Утренний холод ознобом прошел по телу. Солнечные лучи лежали параллельно земле, делая туман золотым. Среди тумана неотчетливо плавали древесные стволы. Запахи увядания и воды висели в воздухе.
Рука Алеся на запястье Гайли казалась обжигающей.
– Вот сюда.
– Что это? – спросила Гайли, близоруко оглядывая вытесанный на дубовом стволе чуть выше уровня глаз серп. Ведрич дернул плечом. Подвел ее к подгнившей березовой кладке через говорливый ручей:
– Просто перейди.
Отпустил руку.
Вдруг стало тихо-тихо. Словно мир оглох.
Гайли шагнула. И рухнула, зайдясь криком, пробуя сорвать с шеи обжегший ружанец.
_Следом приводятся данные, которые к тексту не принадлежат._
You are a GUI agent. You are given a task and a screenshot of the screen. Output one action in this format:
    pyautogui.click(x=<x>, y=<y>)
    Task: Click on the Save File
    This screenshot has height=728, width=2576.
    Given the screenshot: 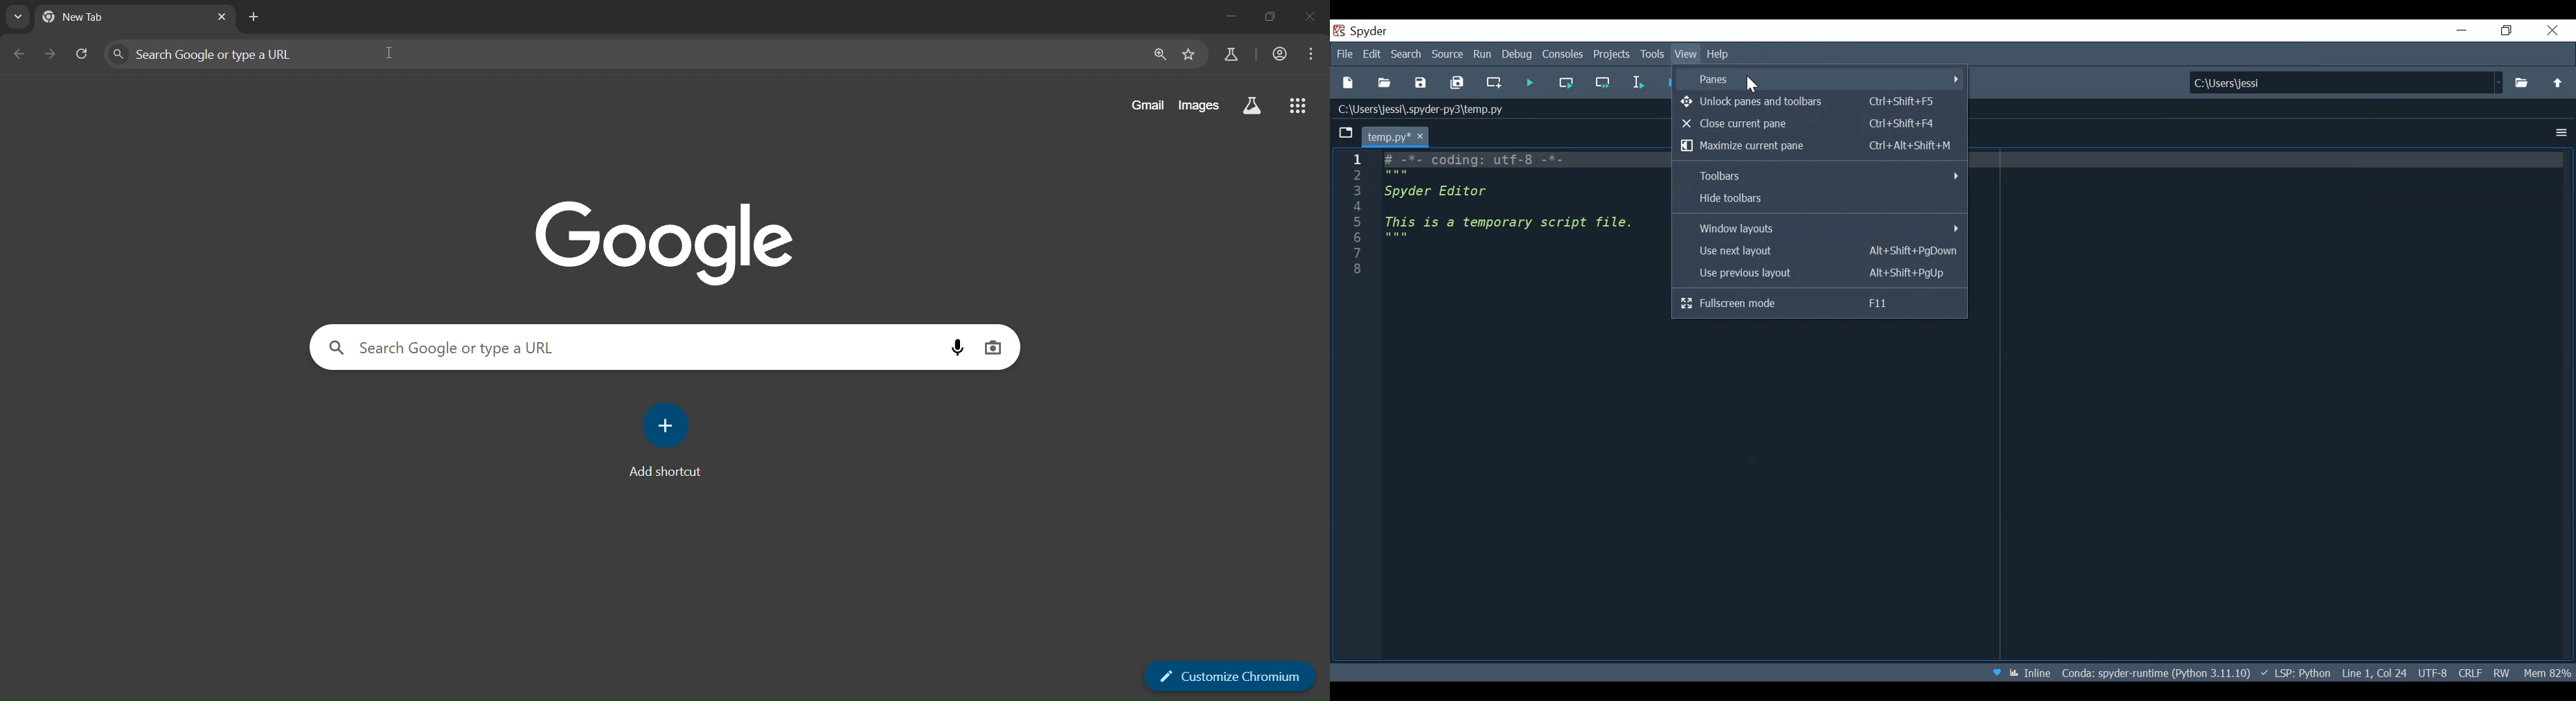 What is the action you would take?
    pyautogui.click(x=1421, y=84)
Заодно порвалась цепочка с крестиком и незаметно соскользнула в траву. Алесь на руках оттащил женщину прочь, и лишь там, лежа на палых влажных листьях, она очнулась.
– Потерпи, потерпи… – откуда-то взялась пахучая травяная мазь. Прикосновения Алесевых рук были мучительны, но боль из шеи и пальцев медленно уходила. – Будь проклят, Гивойтос!…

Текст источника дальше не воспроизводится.